Task description: Transcription should be exact. Include all entries.
-------- Material for this exercise --------
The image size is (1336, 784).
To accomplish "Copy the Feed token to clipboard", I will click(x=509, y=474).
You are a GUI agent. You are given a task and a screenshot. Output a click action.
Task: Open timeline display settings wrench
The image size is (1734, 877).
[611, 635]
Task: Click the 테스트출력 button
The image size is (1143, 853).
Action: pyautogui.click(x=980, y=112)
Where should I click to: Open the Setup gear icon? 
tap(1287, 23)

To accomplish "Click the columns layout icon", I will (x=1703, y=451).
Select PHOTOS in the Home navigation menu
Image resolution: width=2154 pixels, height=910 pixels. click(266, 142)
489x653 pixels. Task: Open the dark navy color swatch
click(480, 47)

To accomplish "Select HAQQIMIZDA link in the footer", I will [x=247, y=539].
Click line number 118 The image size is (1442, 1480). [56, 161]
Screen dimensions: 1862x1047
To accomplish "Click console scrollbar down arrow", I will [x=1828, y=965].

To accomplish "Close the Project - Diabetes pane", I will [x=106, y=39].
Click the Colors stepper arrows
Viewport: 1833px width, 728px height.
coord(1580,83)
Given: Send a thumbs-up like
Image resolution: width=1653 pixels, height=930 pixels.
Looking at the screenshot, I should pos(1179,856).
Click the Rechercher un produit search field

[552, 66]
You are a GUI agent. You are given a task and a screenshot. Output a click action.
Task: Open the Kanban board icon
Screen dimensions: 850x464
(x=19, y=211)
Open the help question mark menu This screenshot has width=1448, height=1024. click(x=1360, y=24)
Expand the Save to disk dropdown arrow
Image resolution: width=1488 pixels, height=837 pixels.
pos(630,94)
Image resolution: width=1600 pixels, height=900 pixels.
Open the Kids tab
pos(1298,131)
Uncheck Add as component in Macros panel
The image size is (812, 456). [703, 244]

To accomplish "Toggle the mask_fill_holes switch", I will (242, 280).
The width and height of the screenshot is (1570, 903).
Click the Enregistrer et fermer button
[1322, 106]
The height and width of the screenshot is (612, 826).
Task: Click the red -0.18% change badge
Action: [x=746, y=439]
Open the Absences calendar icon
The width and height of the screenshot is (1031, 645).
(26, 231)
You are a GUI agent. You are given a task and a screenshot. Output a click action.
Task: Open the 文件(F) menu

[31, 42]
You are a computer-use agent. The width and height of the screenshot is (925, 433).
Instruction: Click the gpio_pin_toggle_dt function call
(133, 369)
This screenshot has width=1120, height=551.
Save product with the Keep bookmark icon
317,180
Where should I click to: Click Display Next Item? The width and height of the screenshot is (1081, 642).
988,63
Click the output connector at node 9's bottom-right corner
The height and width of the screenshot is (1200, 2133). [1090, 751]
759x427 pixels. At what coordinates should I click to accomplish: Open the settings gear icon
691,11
--------
Output below:
The image size is (1336, 784).
To accomplish "Copy the Feed token to clipboard", I will click(x=509, y=474).
You are a GUI agent. You are given a task and a screenshot. Output a click action.
Task: Open timeline display settings wrench
The image size is (1734, 877).
[611, 635]
Task: Click the 테스트출력 button
The image size is (1143, 853).
Action: pyautogui.click(x=980, y=112)
Where should I click to: Open the Setup gear icon? 
tap(1287, 23)

To accomplish "Click the columns layout icon", I will (x=1703, y=451).
Select PHOTOS in the Home navigation menu
Image resolution: width=2154 pixels, height=910 pixels. click(266, 142)
489x653 pixels. Task: Open the dark navy color swatch
click(480, 47)

To accomplish "Select HAQQIMIZDA link in the footer", I will [x=247, y=539].
Click line number 118 The image size is (1442, 1480). [56, 161]
Screen dimensions: 1862x1047
To accomplish "Click console scrollbar down arrow", I will [x=1828, y=965].

To accomplish "Close the Project - Diabetes pane", I will [x=106, y=39].
Click the Colors stepper arrows
Viewport: 1833px width, 728px height.
coord(1580,83)
Given: Send a thumbs-up like
Image resolution: width=1653 pixels, height=930 pixels.
Looking at the screenshot, I should pos(1179,856).
Click the Rechercher un produit search field

[552, 66]
You are a GUI agent. You are given a task and a screenshot. Output a click action.
Task: Open the Kanban board icon
Screen dimensions: 850x464
(x=19, y=211)
Open the help question mark menu This screenshot has width=1448, height=1024. click(x=1360, y=24)
Expand the Save to disk dropdown arrow
Image resolution: width=1488 pixels, height=837 pixels.
pos(630,94)
Image resolution: width=1600 pixels, height=900 pixels.
Open the Kids tab
pos(1298,131)
Uncheck Add as component in Macros panel
The image size is (812, 456). [703, 244]

To accomplish "Toggle the mask_fill_holes switch", I will (242, 280).
The width and height of the screenshot is (1570, 903).
Click the Enregistrer et fermer button
[1322, 106]
The height and width of the screenshot is (612, 826).
Task: Click the red -0.18% change badge
Action: [x=746, y=439]
Open the Absences calendar icon
The width and height of the screenshot is (1031, 645).
(26, 231)
You are a GUI agent. You are given a task and a screenshot. Output a click action.
Task: Open the 文件(F) menu

[31, 42]
You are a computer-use agent. The width and height of the screenshot is (925, 433).
Instruction: Click the gpio_pin_toggle_dt function call
(133, 369)
This screenshot has width=1120, height=551.
Save product with the Keep bookmark icon
317,180
Where should I click to: Click Display Next Item? The width and height of the screenshot is (1081, 642).
988,63
Click the output connector at node 9's bottom-right corner
The height and width of the screenshot is (1200, 2133). [1090, 751]
759x427 pixels. At what coordinates should I click to accomplish: Open the settings gear icon
691,11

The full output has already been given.